### Data to examine
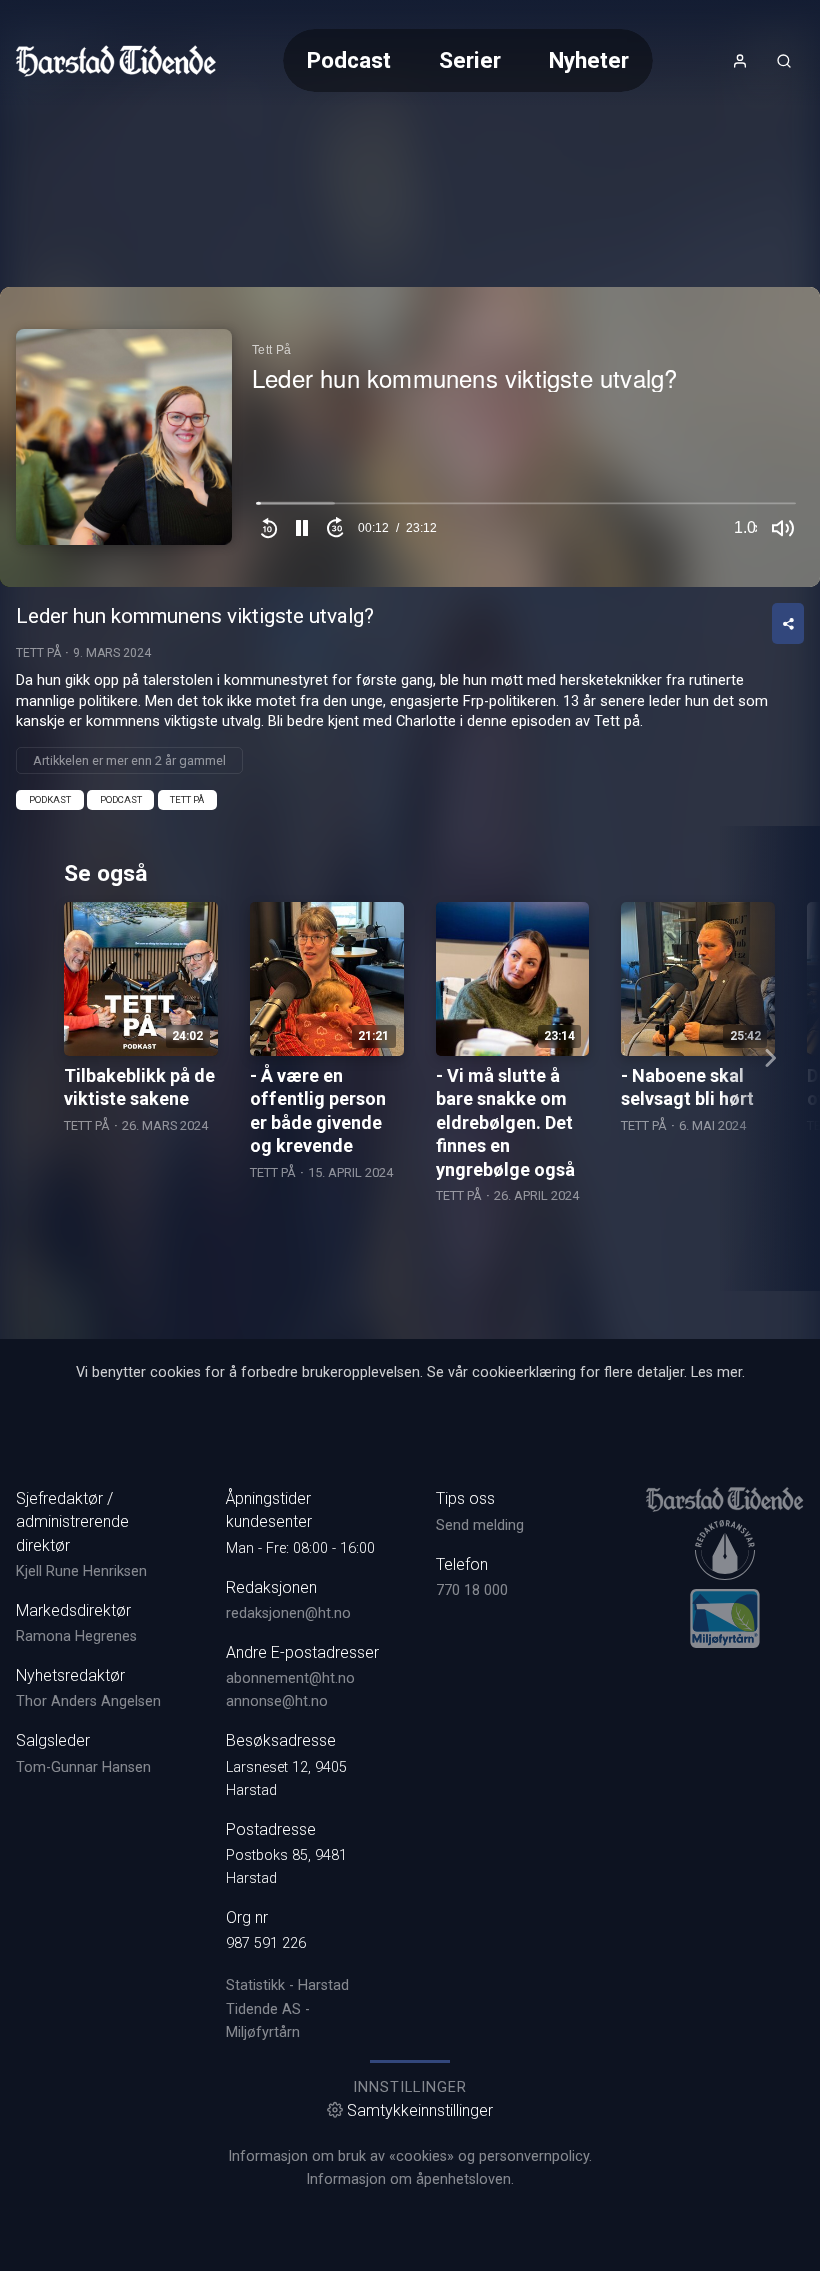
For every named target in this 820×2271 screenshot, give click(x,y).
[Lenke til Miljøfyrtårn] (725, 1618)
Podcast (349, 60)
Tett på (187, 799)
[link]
######
Exercise requirements:
In your copy of the data above, leave out the pictures and repeat everything else exactly.

Response box:
For every named target in this 820×2271 screenshot, give click(x,y).
[Lenke til Miljøfyrtårn] (725, 1618)
Podcast (349, 60)
Tett på (187, 799)
[link]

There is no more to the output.